Women’s basketball commentary: Win provides a measure of vindication for Taylor

For head coach Debbie Taylor, the last three seasons at William and Mary have brought little to be happy about.  But Sunday afternoon, that couldn’t have mattered less. Even her team’s current record of 4-14 could do nothing to temper her joy after coaching the Tribe to a 73-69 upset over rival Old Dominion at home.

“[It was] one of my proudest moments here as a coach,” Taylor said. “Definitely.”

And she had every reason to be proud. Not just of the sterling effort put forth by her players, but by her own moves as a coach. If the measure of a coach is how much she can squeeze out of the talent on her team, Taylor was great Sunday.

It began with the lineup she sent out at the start of the game. Out was senior center Jaclyn McKenna; in was junior forward Kaitlyn Mathieu. You know a lineup change works when both players respond, and while Mathieu — making just her second start all year — finished with a season-high 19 points and 10 rebounds, McKenna was on the floor at the end of the game to draw a charge and all but seal the win. She also scored 11 points on 5 of 7 shooting.

Another change to the normal starting five came at guard. Sophomore Anna Kestler got the nod over senior Chanel Murchison. Kestler went 0 for 3 from the floor but did everything else, pushing the tempo when appropriate and finding open woman after open woman for a game-high seven assists.

But the best move Taylor made wasn’t before the game but during it, and it also happened to be her riskiest.

The team’s leading scorer, senior forward Emily Correal, struggled from the start, turning the ball over and getting beat on the boards. Unafraid to turn away from the conference’s seventh-best scorer, Taylor sat Correal for most of the first half.

“We’re at the point where there are no guaranteed minutes,” Taylor had said after the College’s win over Towson Thursday.

Obviously she meant it, and after things didn’t get any easier for the senior in the second, with 16:39 remaining Taylor took her out again, and for good. On came a motivated McKenna, who immediately came up with a steal that turned into a Tribe three-pointer on the end that cut Old Dominion’s lead to two.

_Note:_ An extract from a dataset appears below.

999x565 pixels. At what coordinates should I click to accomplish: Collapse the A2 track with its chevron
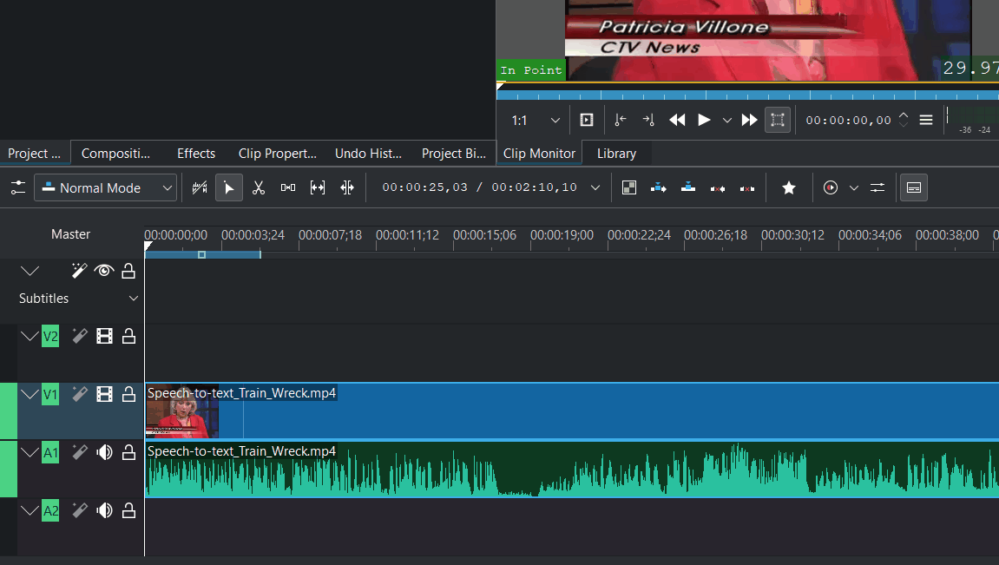point(30,511)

McKenna would log eight points, two rebounds and two blocks in the second half.

Of course, Taylor can’t get all the credit for the College’s upset win. A coach’s job is made much easier with a player like Aldridge, who went off for an incredible 26 points on 11 of 15 shooting. And 66.7 percent second-half shooting is just as much — if not more — a reflection of the players on the floor as it is of the coach on the sideline.

But every string Taylor pulled worked to perfection, especially when she wasn’t afraid to sit seasoned seniors. Sophomore guard Jazmen Boone saw lots of action off the bench in place of senior guard Taylor Hilton and turned in one of the game’s most well-rounded performances, going for seven points, six assists and four rebounds in just 19 minutes.

For the second game in a row, Taylor challenged conventional wisdom, and for the second game in a row, it worked to perfection.